Il Lollapalooza è appena concluso e già ci manca. L’edizione 2026 è stata speciale e ricca di esibizioni valide, pensate e progettate esclusivamente per il festival. Quello di Chicago è diventato un appuntamento musicale fondamentale per band e artisti per presentare un nuovo tour, un album o progetto.
È molto complesso organizzare una lineup capace di mettere d’accordo i gusti di tutti, anche perché spesso si devono allineare degli eventi promozionali dei singoli artisti, e di fare un mix tra emergenti, nuova scena e vecchie glorie. È un mix che non può venire alla perfezione ogni anno, ma a questo giro forse ci sono riusciti.

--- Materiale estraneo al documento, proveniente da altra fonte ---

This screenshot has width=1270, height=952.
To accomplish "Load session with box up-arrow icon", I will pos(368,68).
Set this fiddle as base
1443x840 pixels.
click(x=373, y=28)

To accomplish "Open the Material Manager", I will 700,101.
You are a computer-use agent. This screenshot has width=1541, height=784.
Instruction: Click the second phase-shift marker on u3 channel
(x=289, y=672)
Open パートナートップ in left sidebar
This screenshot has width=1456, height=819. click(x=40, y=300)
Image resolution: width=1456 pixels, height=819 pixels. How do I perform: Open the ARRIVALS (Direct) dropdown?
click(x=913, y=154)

Questa edizione del Lollapalooza, fondato nel 1993 dallo storico leader dei Jane’s Addiction Perry Farrell, è stata memorabile e questi sono i nostri highlights.
Charlie XCX e Lorde sono le madrine del Lollapalooza
Lorde è stata l’headliner d’apertura di questa edizione del LollaPalooza dove è tornata dodici anni dopo la prima volta, quando aveva solo 17 anni, fresca del successo di Pure Heroine, e nove anni dopo la sfortunata esibizione del 2017 interrotta per cattivo tempo dopo pochi brani. In questa riedizione Lorde è nel pieno della sua maturità artistica e il percorso va quasi di pari passo con quello della sorella maggiore Charlotte Emma Aitchison. Uno degli highlights del Lolla26 è la loro collaborazione in Girl, it’s so confusing, il brano di Charli XCX riedito nel sequel di Brat assieme all’artista neozelandese.